NEW YORK – Daiichi Sankyo and AstraZeneca's anti-TROP2 antibody-drug conjugate datopotamab deruxtecan (dato-DXd) has shown promising efficacy in triple-negative breast cancer patients, according to preliminary results from a Phase I trial presented at the San Antonio Breast Cancer Symposium.

The drug is in the same class as trastuzumab deruxtecan (Daiichi Sankyo/AstraZeneca's Enhertu) and sacituzumab govitecan (Gilead's Trodelvy). The latter is already approved to treat unresectable or metastatic TNBC in the US and Europe.

The Phase I TROPION-PanTumor01 study of dato-DXd included several tumor types. The initial cohorts involved patients with advanced or metastatic TNBC and unresectable, advanced non-small cell lung cancer. The expansion cohorts enrolled patients with other advanced solid tumors. As of the data cutoff on July 30, there were 44 TNBC patients evaluable for response.

Among these patients, the overall response rate was 34 percent, with 14 confirmed responses and one unconfirmed response. The disease control rate, which included confirmed responses and patients with stable disease, was 77 percent.

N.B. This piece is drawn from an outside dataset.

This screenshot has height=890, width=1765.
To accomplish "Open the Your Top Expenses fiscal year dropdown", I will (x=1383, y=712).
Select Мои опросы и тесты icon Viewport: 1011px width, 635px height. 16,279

The researchers, led by Ian Krop, associate chief of the division of breast oncology at Dana-Farber's Susan F. Smith Center for Women's Cancers, noted at the meeting that patients who had previous treatment with a topoisomerase antibody-drug conjugate, or ADC, had worse responses than those who did not. Ten patients in the cohort had received treatment with a topoisomerase ADC, specifically sacituzumab govitecan. When researchers excluded patients who had this earlier treatment, the overall response rate increased to 52 percent, Krop said.

In the study, the researchers did not limit enrollment to patients with TROP2 expression because TROP2 is widely expressed in TNBC patients, explained Krop. He added that the researchers will retrospectively consider patients' responses based on TROP2 expression and conduct further efficacy analysis in patients with brain metastases.

"Given this is a first study and previous data from sacituzumab govitecan suggested there wasn't a big difference in efficacy based on TROP2, we felt it was better to enroll all patients and then go back and look at efficacy based on TROP2 expression," Krop said, noting that the lung cancer cohort in the TROPION-PanTumor01 study did not show a strong relationship between TROP2 expression and efficacy. "There are more data to come and it should be explored."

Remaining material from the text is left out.